America’s powerful corporations made a killing with the passage of the Republican tax cuts. The tax cuts will hand trillions of dollars to the companies and their moneyed owners following a massive corporate lobbying campaign.
Yet the US government announced this month an even graver corporate killing. According to the Centers for Disease Control and Prevention (CDC), US life expectancy fell again last year for the second straight year, declining 0.1 year between 2015 and 2016.
And make no mistake — America’s health crisis is the result of greedy corporations and their reckless practices.
The US life expectancy is slipping further and further behind other high-income countries. According to the most recent comparative data of the Organization for Economic Cooperation and Development, US life expectancy in 2015 (at 78.7 years) ranked 27th out of 35 OECD countries, more than five years behind the leader, Japan (83.9 years), and roughly four years behind the next three countries, Spain (83.0), Switzerland (83.0) and Italy (82.6).
Yet Americans pay on average almost $10,000 per person per year for health care — twice or even three times the cost in Canada and many European countries. So, then, what accounts for America’s shorter life span?
One problem is the low value for money in America’s healthcare spending. Unlike the highly regulated health systems abroad, America leaves much more of the pricing for drugs, procedures and hospital stays in the hands of the private sector, which exploits its market power by charging outrageous prices and leaving millions of Americans without coverage.
Another cause of America’s lagging life expectancy is the nation’s rising inequality of income. America’s poor die much younger on average than America’s rich, with a discrepancy of up to 10-15 years on average.

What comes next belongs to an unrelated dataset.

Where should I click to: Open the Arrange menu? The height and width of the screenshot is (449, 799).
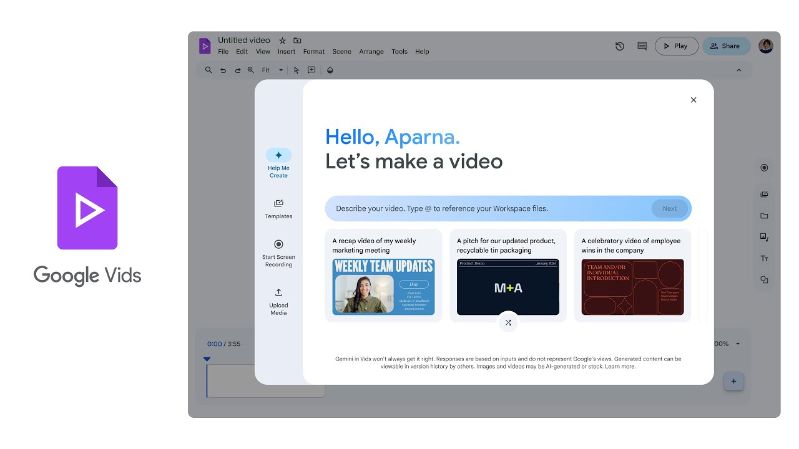[371, 51]
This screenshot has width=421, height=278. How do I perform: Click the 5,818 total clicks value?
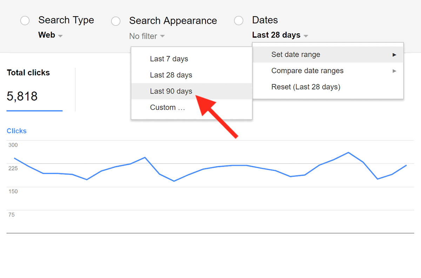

The combination of overpriced American health care and poverty is lethal.
Two corporate-caused US epidemics — obesity and opioid addictions — add to the misery.
America’s obesity epidemic is shortening the lives of Americans and burdening them with a range of chronic diseases, including coronary heart disease, type-II diabetes, hypertension and certain cancers. Obesity is also a risk factor for the onset of depression, while depression, in turn, contributes to the onset of obesity.
America’s opioid epidemic is leading to soaring deaths from drug overdoses, and substance abuse more generally is contributing to soaring rates of suicide, addiction and suffering. The CDC calculates that there were 63,600 deaths from drug overdoses in 2016, and more than a tripling in the age-adjusted rate of drug-overdose deaths from 1999 to 2016.
While the obesity and opioid epidemics are sometimes written off as “bad life choices,” these epidemics are largely the handiworks of an irresponsible corporate sector. As University of California pediatric endocrinologist and neuroscientist Dr. Robert Lustig describes in his remarkable book, The Hacking of the American Mind, America’s soaring obesity reflects a fast-food diet that has been deliberately stuffed with high-fructose corn syrup and various processed meats and grains that cause obesity.
American are being killed slowly and painfully by their own food industry. Yet instead of taking responsibility for the epidemic and doing something about it, most of the leaders of the food industry actively resist a change of direction and the needed changes in public-health regulation. The beverage industry, for example, is fighting strenuously against public health measures aimed at cutting America’s deadly over-consumption of sugar-packed sodas. Sad to say, things — human health, for one — do not go better with soft drinks.
The corporate hidden-hand is also present in the opioid epidemic. A recent expose in the New Yorker and lawsuits filed against Purdue Pharma, the maker of OxyContin, allege that the company pursued a marketing campaign that pushed OxyContin onto doctors. According to the article, Purdue allegedly did not adequately study the risks of OxyContin, paid off doctors to ignore them and pushed aggressive advertising despite growing concerns and evidence of an addiction crisis. While the company rejects this characterization and denies the allegations, drug makers — at the very least — failed to respond adequately to the growing alarm bells as the opioid epidemic soared. (Purdue has since issued a statement saying it is committed to helping in the fight against prescription opioid abuse and to supporting the recommendations of the Food and Drug Administration’s Opioid Action Plan.)
Corporate power has run amok in American politics. Yet the mortality crisis is even worse. The health of the American people depends on restoring democratic oversight and regulation over powerful food and drug companies blinded by greed and arrogance.